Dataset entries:
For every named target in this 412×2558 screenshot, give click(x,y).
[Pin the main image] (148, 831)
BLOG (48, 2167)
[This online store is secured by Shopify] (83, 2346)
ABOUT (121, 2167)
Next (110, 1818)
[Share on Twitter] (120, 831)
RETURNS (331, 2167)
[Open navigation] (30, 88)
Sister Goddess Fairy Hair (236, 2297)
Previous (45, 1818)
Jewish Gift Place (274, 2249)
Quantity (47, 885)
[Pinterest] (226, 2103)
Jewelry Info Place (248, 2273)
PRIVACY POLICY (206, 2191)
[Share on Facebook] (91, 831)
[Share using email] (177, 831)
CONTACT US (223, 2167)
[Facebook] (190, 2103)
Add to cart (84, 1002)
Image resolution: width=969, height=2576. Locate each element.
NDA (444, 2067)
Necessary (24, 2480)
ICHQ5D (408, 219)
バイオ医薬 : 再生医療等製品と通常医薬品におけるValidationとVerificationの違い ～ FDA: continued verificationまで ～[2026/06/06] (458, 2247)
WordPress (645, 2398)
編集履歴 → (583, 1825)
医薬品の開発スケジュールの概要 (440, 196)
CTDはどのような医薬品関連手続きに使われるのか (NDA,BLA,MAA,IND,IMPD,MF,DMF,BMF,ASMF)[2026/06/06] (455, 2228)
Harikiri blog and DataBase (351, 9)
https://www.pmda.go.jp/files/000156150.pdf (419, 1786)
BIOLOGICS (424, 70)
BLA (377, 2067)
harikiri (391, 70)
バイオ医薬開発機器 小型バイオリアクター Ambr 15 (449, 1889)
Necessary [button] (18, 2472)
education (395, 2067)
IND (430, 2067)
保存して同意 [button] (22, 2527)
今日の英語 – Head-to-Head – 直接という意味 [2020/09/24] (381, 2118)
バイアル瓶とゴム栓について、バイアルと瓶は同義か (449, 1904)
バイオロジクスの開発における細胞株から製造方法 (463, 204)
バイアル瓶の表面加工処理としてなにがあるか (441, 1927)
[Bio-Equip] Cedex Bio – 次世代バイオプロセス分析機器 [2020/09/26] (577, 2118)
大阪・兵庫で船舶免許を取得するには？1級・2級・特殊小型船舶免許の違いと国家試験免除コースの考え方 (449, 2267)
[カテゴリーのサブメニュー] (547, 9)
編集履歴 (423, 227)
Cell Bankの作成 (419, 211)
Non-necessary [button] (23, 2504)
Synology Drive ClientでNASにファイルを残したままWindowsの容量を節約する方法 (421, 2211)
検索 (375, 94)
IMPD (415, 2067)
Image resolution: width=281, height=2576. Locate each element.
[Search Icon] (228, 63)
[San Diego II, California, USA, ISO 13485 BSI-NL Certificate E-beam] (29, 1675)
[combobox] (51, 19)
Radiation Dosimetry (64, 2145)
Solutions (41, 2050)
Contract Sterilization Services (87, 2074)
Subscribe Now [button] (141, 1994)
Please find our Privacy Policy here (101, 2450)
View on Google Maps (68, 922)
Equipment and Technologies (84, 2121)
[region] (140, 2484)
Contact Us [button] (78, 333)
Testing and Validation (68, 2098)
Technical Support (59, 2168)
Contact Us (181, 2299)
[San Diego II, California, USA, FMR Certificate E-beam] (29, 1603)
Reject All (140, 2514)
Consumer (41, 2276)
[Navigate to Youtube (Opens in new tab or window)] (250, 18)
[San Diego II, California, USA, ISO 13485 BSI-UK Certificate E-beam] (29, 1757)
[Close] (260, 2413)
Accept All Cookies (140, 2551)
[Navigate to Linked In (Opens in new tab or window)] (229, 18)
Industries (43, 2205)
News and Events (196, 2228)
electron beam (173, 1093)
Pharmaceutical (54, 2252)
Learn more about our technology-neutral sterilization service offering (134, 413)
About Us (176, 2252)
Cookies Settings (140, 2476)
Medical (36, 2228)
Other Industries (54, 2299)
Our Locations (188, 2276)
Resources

§ **The problem**
Show every line of the data that includes the string "element".

§ **Response for this exercise**
Image resolution: width=969, height=2576. Locate each element.
Image resolution: width=281, height=2576. Locate each element.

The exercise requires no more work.